In one or more exemplary designs, the functions described may be implemented in hardware, software, firmware, or any combination thereof. If implemented in software, the functions may be stored on or transmitted over as one or more instructions or code on a computer-readable medium. Computer-readable media includes both computer storage media and communication media including any medium that facilitates transfer of a computer program from one place to another. Computer-readable storage media may be any available media that can be accessed by a computer. By way of example, and not limitation, such computer-readable media can comprise RAM, ROM, EEPROM, CD-ROM or other optical disk storage, magnetic disk storage or other magnetic storage devices, or any other medium that can be used to carry or store desired program code means in the form of instructions or data structures and that can be accessed by a computer, or a processor. Also, a connection may be properly termed a computer-readable medium. For example, if the software is transmitted from a website, server, or other remote source using a coaxial cable, fiber optic cable, twisted pair, or digital subscriber line (DSL), then the coaxial cable, fiber optic cable, twisted pair, or DSL, are included in the definition of medium. Disk and disc, as used herein, includes compact disc (CD), laser disc, optical disc, digital versatile disc (DVD), hard disk, solid state disk, and blu-ray disc where disks usually reproduce data magnetically, while discs reproduce data optically with lasers. Combinations of the above should also be included within the scope of computer-readable media.

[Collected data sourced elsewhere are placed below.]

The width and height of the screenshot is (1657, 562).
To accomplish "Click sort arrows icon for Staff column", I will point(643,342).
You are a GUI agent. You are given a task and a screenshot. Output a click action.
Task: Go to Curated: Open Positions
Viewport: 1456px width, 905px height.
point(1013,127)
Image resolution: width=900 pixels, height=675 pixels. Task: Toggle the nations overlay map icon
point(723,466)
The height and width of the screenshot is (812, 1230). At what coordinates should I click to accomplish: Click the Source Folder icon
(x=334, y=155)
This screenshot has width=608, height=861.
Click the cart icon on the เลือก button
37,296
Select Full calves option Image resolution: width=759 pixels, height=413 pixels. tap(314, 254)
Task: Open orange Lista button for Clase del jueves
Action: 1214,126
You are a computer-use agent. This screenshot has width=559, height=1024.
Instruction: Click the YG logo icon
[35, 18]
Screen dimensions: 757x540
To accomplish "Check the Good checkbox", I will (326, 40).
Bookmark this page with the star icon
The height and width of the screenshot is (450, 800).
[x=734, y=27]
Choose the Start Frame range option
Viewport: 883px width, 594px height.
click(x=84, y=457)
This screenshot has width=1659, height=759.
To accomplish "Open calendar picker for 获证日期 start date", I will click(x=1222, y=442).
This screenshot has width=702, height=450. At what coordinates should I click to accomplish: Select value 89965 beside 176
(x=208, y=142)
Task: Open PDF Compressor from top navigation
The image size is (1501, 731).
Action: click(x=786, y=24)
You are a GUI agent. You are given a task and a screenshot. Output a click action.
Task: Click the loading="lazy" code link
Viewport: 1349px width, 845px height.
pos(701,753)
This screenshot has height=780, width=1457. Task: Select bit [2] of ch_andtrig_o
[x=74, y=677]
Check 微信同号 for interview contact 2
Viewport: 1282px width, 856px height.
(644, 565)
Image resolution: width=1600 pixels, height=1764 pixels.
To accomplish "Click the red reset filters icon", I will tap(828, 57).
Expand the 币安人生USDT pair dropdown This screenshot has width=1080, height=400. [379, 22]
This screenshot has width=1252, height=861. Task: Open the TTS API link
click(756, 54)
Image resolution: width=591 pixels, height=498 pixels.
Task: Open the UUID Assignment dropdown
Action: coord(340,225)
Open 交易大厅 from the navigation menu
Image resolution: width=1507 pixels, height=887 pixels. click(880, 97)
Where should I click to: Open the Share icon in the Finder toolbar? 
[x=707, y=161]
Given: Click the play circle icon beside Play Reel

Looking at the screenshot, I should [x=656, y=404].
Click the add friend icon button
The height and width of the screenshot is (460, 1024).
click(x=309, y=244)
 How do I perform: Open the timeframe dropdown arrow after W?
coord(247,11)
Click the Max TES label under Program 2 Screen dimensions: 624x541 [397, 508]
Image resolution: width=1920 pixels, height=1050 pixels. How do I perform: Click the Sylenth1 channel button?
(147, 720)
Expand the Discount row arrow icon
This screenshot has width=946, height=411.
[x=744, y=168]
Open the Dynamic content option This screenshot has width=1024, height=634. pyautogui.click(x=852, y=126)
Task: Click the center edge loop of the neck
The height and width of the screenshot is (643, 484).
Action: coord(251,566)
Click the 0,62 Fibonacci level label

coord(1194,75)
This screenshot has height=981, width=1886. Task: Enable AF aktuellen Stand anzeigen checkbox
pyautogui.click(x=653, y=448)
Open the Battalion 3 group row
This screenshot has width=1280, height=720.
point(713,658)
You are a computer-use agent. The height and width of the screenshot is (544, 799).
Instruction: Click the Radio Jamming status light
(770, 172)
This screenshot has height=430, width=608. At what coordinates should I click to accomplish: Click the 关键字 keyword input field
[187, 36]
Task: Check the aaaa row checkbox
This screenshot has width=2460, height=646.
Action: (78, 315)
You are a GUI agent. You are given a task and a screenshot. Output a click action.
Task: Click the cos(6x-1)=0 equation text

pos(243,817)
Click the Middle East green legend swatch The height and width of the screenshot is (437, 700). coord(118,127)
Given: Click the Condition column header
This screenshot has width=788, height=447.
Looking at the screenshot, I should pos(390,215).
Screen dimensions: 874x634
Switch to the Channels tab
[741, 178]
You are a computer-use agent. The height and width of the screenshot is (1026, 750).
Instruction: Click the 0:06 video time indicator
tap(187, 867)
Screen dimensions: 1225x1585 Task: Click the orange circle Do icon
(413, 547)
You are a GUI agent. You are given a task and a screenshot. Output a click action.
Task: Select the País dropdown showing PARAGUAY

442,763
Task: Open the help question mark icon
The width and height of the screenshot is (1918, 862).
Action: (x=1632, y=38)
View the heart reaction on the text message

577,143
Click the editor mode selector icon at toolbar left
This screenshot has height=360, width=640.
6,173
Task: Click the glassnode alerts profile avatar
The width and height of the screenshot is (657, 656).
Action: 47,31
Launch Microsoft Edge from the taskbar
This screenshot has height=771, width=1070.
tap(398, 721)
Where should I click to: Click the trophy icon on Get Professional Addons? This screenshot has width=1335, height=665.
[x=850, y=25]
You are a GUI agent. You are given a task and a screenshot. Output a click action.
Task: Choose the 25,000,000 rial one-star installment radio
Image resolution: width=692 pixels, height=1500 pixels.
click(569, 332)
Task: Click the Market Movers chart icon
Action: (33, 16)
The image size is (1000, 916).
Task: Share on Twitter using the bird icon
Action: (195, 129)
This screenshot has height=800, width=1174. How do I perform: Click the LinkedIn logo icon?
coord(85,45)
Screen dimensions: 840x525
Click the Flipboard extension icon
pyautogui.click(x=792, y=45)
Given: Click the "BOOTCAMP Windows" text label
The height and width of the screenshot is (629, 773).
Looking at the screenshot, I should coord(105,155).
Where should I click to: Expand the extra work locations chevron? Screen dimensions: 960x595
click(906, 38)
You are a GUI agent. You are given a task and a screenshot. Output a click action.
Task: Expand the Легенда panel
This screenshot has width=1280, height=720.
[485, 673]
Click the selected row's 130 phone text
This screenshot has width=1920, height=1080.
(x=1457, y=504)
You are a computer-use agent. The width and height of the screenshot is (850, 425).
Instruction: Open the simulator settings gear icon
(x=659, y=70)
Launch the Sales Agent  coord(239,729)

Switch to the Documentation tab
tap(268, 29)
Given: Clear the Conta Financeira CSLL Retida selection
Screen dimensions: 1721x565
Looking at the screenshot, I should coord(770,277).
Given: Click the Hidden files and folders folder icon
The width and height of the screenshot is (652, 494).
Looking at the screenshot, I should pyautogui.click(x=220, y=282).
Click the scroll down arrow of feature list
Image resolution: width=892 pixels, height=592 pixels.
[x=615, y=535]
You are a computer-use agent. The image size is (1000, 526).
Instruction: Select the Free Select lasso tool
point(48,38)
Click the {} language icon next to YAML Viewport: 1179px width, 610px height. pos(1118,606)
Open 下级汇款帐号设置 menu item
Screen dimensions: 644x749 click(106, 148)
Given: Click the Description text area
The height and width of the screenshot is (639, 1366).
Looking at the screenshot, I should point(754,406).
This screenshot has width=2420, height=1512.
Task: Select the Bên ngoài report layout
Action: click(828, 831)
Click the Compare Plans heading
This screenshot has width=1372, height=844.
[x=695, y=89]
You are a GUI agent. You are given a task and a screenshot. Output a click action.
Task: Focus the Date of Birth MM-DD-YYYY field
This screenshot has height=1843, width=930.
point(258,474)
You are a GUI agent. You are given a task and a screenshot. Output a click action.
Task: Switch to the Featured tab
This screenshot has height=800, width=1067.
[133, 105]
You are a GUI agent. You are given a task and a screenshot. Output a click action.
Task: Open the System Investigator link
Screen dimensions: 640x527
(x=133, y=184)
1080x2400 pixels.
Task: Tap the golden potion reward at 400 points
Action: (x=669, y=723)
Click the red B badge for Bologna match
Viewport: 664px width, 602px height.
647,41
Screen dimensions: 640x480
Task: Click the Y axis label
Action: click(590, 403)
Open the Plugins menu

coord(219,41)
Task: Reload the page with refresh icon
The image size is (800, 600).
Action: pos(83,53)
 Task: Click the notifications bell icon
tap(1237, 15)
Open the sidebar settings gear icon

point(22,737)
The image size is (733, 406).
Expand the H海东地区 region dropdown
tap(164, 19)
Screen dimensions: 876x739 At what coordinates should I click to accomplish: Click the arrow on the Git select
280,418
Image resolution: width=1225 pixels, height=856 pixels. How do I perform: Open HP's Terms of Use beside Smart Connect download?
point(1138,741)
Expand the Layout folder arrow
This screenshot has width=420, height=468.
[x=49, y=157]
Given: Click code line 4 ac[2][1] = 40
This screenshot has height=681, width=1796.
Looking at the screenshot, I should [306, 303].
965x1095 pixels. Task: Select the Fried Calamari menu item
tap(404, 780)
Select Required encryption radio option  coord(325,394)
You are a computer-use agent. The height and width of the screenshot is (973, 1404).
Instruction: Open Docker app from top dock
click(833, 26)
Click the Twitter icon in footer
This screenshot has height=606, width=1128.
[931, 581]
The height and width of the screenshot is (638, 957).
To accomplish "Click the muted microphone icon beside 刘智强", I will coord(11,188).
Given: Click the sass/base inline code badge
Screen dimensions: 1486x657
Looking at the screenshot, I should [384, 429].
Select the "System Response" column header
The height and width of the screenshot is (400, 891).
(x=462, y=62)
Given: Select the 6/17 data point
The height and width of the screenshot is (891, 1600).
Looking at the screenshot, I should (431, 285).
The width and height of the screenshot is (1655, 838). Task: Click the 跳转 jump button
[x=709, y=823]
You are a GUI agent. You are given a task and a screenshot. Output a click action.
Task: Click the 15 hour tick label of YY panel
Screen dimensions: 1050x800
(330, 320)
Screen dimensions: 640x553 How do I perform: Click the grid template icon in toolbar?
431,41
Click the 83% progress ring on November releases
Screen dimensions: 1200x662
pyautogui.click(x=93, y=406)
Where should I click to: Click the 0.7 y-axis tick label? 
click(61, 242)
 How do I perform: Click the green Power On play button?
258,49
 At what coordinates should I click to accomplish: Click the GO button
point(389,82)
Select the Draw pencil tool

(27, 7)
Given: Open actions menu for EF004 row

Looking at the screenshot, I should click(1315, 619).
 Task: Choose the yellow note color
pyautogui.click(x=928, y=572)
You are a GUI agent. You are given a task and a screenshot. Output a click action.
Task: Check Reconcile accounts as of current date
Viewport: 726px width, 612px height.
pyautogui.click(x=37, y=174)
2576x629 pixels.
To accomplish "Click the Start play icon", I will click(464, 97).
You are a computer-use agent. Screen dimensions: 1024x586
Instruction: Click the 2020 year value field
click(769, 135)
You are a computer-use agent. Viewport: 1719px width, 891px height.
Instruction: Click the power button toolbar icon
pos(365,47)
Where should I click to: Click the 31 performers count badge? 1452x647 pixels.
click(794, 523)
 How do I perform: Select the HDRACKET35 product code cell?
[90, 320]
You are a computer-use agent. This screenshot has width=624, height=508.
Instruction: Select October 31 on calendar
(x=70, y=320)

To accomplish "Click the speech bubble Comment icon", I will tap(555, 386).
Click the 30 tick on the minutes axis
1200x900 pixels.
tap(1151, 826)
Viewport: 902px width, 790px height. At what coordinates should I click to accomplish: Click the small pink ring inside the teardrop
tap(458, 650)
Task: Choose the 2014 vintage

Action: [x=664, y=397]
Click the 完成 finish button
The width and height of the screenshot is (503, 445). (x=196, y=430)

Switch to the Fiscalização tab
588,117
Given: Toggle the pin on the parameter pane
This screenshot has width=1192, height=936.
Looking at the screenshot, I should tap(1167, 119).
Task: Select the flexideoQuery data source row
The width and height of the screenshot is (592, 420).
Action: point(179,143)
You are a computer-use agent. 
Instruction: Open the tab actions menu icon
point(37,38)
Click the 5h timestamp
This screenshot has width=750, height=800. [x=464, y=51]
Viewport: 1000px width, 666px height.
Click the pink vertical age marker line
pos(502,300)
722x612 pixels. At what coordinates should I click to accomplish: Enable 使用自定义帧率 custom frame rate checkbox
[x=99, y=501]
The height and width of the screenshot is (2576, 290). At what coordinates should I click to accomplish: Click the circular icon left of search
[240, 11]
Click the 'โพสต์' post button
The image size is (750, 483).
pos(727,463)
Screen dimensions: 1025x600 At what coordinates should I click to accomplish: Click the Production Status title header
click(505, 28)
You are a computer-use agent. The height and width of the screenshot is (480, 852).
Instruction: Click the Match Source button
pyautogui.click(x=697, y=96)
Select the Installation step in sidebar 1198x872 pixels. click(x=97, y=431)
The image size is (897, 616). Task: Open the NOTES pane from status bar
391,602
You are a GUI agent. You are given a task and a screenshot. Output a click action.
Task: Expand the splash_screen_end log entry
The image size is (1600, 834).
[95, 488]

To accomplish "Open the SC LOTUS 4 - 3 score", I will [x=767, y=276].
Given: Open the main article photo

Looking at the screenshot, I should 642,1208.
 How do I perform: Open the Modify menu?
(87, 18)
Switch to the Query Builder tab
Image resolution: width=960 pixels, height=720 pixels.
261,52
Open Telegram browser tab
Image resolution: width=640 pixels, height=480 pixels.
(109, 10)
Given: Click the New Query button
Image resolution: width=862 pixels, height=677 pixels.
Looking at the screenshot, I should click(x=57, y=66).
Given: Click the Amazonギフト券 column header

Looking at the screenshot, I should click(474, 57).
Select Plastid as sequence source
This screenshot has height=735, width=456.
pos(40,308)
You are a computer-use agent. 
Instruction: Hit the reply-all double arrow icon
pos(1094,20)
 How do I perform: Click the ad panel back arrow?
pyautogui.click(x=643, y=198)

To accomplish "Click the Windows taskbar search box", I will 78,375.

The above specification and examples provide a complete description of the structure and use of illustrative implementations. Although certain examples have been described above with a certain degree of particularity, or with reference to one or more individual examples, those skilled in the art could make numerous alterations to the disclosed implementations without departing from the scope of this invention. As such, the various illustrative implementations of the methods and systems are not intended to be limited to the particular forms disclosed. Rather, they include all modifications and alternatives falling within the scope of the claims, and examples other than the one shown may include some or all of the features of the depicted example. For example, clements may be omitted or combined as a unitary structure, and/or connections may be substituted. Further, where appropriate, aspects of any of the examples described above may be combined with aspects of any of the other examples described to form further examples having comparable or different properties and/or functions, and addressing the same or different problems. Similarly, it will be understood that the benefits and advantages described above may relate to one embodiment or may relate to several implementations.

The claims are not intended to include, and should not be interpreted to include, means plus-or step-plus-function limitations, unless such a limitation is explicitly recited in a given claim using the phrase(s) “means for” or “step for,” respectively.

Although the aspects of the present disclosure and their advantages have been described in detail, it should be understood that various changes, substitutions and alterations can be made herein without departing from the spirit of the disclosure as defined by the appended claims. Moreover, the scope of the present application is not intended to be limited to the particular implementations of the process, machine, manufacture, composition of matter, means, methods and steps described in the specification. Processes, machines, manufacture, compositions of matter, means, methods, or steps, presently existing or later to be developed that perform substantially the same function or achieve substantially the same result as the corresponding embodiments described herein may be utilized according to the present disclosure. Accordingly, the appended claims are intended to include within their scope such processes, machines, manufacture, compositions of matter, means, methods, or steps.